CHAMBLEE, GA. Once a storm water runoff site for a manufacturing plant, this lot has become a popular living space for low-income seniors thanks to a public-private partnership among the city, DeKalb County, and nonprofit affordable housing developer Mercy Housing.

Located across the street from a rapid transit station and adjacent to the Senior Connections Center, Chamblee Senior Residences is made up of 32 one-bedroom and 33 two-bedroom units; 26 units have project-based rental assistance from DeKalb Housing Authority.

In 2000, the Atlanta Regional Commission rezoned the area and earmarked the site for seniors housing. The city bought land from Senior Connections—helping it to retire some debt—and contracted with Mercy Housing to develop Chamblee Senior Residences. “This was our first time working with Mercy,” says City Manager Kathy Brannon.

“It took the partnerships and the willingness to be creative and unconventional in solving a specific housing need in order to create the success at Chamblee Senior Residences,” says John Corcoran, vice president of development services for Mercy Housing. “The city made a concerted effort to vet this idea with the community for over a year before proposing that a specific senior development be done.”

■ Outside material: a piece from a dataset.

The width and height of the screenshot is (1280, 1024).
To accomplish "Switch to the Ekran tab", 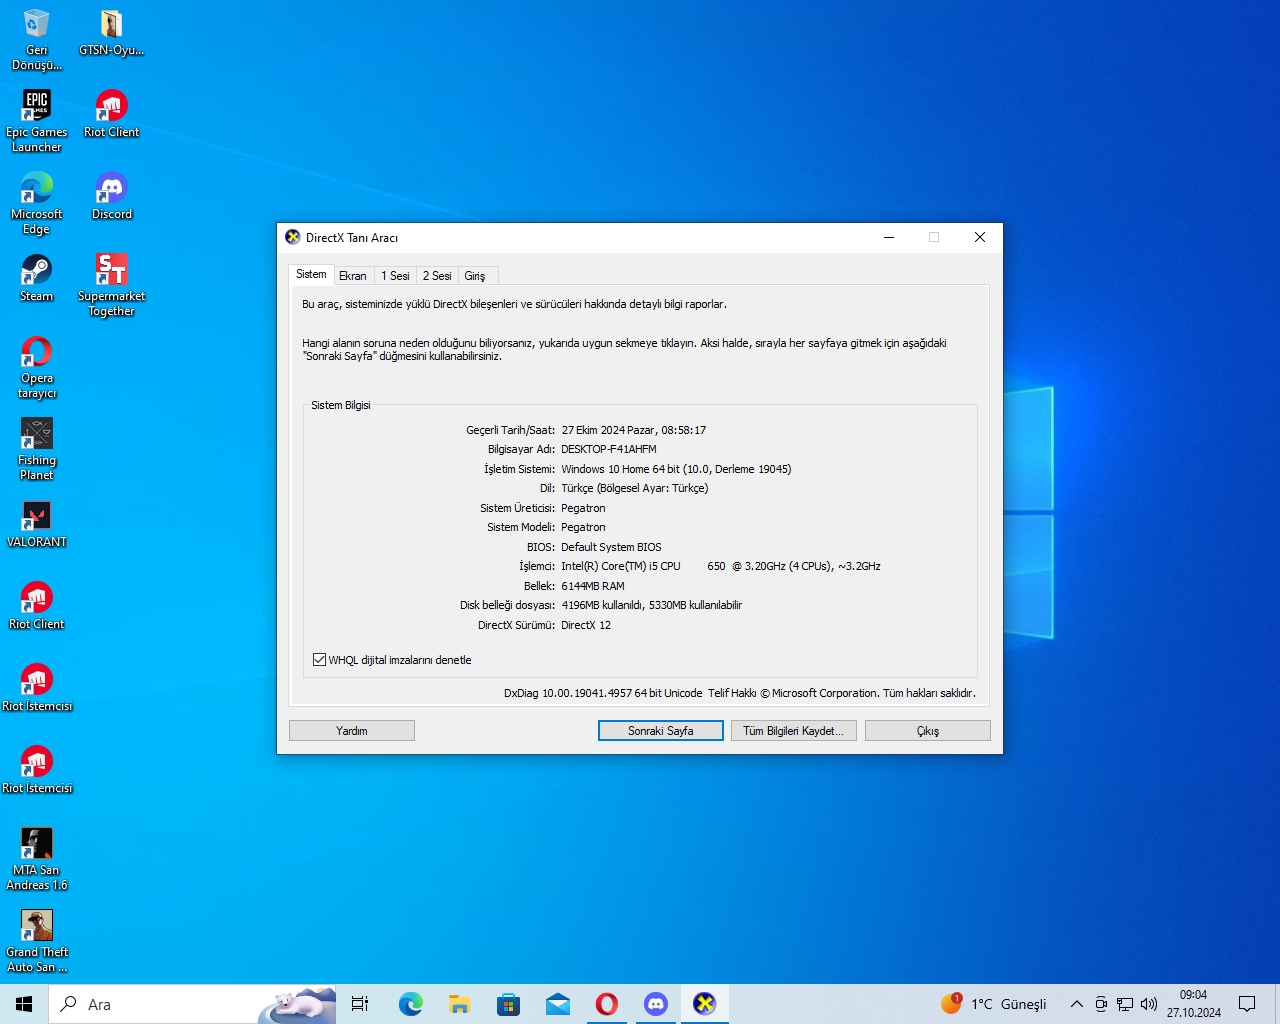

The building features management offices, a common room, a kitchen/dining area, an arts and crafts room, and an exercise room. Rents range from $316 to $742 with 11 percent of the residents earning 30 percent of the area median income (AMI); 26 percent at 50 percent of the AMI; and 62 percent at 60 percent of the AMI. The remaining units are not qualified by income. Surrounding market-rate rents range from $679 to $1,955 a month, according to Corcoran.

The 55-year land lease has Mercy Housing paying the city $10 per year, with the land reverting back to the city at the end of the term; however, Brannon says the lease could be extended.

Prior to Chamblee's construction, the city did have affordable housing, but none specified for seniors. The housing was needed: Five percent of the city's population is 65 and older, with 7.8 percent below the poverty line, according to the U.S. Census Bureau. “The property was leased up within three months after opening,” says Corcoran, adding that 50 units were leased prior to opening.

SunTrust Bank offered the nonprofi t a permanent loan of $967,000 with an 18-year term and 30-year amortization at 7.5 percent, and a debtservice coverage ratio of 1.15x, with no loan guarantees. Mercy Housing also had $4.5 million in federal low-income housing tax credit equity and $1.4 million in state equity.

Working with both the city of Chamblee and DeKalb County, Mercy Housing received $56,107 in grants, as well as $34,018 in deferred developer fees. The loan from the county will be forgiven after 15 years of compliance with the low-income restrictions on the loan.

Mercy Housing put the money to good use. Through the convenient partnership and lease agreement with the city, the organization spent only $24,560 in land/building acquisition. Construction costs and soft costs came in at around $5.1 million and $1.8 million, respectively.

Corcoran says the 14-month construction period had relatively few hiccups.

One setback was that the soil had been contaminated due to the previous use as a storm water runoff area for a manufacturing business. And in 2006, the age and capacity of the water and sewer system caused concerns. A solution was quickly placed on the table, with the city dedicating $250,000 for Mercy Housing to construct a storm water retention system with a 100-year backup to prevent flooding in the area.

Once these hurdles were overcome, the development opened its doors in November 2007.

Mercy Housing, in its managerial position, has partnered with Senior Connections to bring residents of Chamblee Senior Residences the best amenities possible by providing them with access to county health and seniors centers, recreation facilities, performing arts, and services including Meals on Wheels.

Overall, the project is one Corcoran says worked extremely well and has not only given seniors an affordable place to live, but has also helped to revitalize the area as a whole.

“The surrounding community loves having this stable, affordable housing in the neighborhood to support the new retail around it,” Corcoran says. “Since its construction and opening, a new Wal-Mart, farmer's market, and shopping center with food, local businesses, and restaurants have opened two streets away. The building of Chamblee Senior Residences brings balance to the ages of the population and types of housing available in this part of Chamblee, thereby revitalizing an industrial area that was unused and vacant for many years.”